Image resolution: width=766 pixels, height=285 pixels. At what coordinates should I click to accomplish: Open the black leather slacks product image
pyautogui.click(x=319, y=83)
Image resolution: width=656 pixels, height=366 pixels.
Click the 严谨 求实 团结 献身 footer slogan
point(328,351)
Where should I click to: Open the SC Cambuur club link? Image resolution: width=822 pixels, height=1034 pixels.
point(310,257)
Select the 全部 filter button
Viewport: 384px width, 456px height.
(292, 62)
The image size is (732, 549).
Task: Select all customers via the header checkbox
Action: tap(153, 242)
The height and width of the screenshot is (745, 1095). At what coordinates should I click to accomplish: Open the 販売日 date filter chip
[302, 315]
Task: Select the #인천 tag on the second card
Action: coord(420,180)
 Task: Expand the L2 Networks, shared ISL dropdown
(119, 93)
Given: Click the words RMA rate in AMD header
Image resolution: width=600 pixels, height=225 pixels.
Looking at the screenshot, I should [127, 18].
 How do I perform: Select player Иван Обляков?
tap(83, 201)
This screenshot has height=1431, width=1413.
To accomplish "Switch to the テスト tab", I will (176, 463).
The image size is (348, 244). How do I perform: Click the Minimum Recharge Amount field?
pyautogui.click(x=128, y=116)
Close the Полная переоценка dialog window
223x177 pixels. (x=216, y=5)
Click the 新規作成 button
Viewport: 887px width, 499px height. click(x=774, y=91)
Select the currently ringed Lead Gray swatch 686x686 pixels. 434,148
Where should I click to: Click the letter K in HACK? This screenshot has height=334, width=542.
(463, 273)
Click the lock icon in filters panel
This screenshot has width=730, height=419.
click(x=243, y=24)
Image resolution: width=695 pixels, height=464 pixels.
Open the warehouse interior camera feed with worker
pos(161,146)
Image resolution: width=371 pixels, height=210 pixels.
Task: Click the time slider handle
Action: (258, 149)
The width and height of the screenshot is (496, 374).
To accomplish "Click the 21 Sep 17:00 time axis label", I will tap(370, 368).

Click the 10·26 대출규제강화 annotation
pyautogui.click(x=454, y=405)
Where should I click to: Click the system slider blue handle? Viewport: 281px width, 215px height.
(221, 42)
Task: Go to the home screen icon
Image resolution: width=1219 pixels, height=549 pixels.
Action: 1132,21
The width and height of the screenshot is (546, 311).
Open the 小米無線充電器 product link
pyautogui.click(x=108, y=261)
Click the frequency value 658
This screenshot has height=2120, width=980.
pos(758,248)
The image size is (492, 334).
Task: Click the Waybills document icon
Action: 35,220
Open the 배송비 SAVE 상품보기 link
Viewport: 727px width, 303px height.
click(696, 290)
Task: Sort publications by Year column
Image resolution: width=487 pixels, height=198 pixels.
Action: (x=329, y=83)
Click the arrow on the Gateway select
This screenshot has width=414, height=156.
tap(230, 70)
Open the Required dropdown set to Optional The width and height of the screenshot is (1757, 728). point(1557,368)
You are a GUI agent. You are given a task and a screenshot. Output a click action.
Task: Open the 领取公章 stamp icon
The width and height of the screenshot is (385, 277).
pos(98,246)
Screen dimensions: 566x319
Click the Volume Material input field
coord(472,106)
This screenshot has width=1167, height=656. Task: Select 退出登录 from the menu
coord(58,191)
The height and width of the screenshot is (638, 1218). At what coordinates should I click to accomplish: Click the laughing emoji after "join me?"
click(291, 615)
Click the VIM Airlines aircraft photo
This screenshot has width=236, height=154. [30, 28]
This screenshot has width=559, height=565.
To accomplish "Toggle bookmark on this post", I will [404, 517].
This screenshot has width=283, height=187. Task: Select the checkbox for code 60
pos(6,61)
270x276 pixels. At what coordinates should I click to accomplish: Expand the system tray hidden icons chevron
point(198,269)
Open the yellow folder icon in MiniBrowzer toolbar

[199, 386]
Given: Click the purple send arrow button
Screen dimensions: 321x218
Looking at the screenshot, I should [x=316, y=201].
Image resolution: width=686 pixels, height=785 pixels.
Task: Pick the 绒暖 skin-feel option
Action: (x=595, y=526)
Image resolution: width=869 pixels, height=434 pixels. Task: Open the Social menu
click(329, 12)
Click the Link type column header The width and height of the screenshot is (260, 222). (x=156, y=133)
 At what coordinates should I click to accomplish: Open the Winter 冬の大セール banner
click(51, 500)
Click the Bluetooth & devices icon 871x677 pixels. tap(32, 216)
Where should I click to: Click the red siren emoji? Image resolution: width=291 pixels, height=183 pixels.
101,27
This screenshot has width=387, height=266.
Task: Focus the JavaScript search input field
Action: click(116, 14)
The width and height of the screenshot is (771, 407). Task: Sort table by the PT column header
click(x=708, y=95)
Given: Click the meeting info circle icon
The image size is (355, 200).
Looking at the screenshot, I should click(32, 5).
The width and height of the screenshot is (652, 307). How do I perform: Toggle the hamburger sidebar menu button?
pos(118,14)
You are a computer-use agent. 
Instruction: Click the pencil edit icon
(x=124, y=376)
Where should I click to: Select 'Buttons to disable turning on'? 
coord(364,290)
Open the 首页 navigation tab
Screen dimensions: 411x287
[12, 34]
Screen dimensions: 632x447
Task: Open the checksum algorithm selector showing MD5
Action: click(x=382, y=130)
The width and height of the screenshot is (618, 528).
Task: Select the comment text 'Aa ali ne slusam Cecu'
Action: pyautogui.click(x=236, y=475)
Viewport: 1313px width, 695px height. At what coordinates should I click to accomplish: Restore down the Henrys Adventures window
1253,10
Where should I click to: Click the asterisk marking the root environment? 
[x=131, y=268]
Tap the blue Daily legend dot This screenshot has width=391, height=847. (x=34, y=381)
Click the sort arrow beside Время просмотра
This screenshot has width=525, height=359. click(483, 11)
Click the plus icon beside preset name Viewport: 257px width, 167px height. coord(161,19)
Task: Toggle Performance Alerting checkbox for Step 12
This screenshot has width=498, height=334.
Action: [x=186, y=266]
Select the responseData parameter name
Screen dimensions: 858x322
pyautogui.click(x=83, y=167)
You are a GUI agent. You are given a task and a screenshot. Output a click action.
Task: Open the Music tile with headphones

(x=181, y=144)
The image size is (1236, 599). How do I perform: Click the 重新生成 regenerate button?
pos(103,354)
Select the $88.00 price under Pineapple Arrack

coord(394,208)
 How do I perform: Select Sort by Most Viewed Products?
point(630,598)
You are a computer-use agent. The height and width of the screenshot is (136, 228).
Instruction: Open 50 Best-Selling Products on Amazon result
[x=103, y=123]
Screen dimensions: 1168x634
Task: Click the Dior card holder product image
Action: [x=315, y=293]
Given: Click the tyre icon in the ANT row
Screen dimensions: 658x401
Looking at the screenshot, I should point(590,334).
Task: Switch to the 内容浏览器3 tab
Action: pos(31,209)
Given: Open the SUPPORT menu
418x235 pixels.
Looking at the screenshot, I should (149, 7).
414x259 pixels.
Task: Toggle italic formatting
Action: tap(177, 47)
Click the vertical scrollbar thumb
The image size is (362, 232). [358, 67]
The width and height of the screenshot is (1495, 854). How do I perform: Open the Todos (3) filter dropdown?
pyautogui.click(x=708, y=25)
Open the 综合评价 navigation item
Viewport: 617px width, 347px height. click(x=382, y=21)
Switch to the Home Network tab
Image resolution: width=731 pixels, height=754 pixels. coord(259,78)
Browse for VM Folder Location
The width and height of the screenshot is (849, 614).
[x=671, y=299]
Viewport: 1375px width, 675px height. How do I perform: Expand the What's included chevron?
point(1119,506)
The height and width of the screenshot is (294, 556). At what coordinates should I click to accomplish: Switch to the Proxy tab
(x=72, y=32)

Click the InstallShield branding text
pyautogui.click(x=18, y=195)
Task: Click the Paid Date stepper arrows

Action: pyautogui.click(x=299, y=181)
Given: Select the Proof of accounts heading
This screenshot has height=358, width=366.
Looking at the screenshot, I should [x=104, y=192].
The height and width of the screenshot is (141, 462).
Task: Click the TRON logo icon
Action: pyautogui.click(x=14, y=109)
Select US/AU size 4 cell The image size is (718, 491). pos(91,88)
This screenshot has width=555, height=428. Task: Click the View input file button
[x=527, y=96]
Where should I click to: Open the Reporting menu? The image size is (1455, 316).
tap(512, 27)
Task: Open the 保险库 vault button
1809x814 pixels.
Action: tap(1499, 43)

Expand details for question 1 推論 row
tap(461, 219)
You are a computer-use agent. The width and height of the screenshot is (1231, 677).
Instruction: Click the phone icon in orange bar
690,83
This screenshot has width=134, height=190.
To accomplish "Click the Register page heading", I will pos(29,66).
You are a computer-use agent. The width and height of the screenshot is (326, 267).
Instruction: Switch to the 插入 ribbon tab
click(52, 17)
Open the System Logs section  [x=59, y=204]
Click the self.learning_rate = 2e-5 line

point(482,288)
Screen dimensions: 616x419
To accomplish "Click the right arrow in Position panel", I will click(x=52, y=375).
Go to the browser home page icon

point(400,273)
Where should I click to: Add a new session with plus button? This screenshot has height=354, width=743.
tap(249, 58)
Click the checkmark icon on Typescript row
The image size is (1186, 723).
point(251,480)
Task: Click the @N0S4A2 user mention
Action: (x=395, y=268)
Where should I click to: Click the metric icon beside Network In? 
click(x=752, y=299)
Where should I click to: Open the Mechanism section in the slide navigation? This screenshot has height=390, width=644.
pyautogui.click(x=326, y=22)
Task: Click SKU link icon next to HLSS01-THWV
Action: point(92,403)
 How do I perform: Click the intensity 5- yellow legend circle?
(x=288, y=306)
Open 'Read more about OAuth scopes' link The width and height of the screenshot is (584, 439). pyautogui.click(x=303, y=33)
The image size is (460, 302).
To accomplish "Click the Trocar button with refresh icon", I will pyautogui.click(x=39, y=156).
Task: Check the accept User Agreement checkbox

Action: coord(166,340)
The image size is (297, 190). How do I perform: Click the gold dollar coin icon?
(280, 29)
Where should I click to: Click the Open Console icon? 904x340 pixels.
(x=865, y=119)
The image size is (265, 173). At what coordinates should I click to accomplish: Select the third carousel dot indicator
=====
Description of the task: Based on the entries above, please state how many lines include "agent", leaving out everything else.

Solution: 6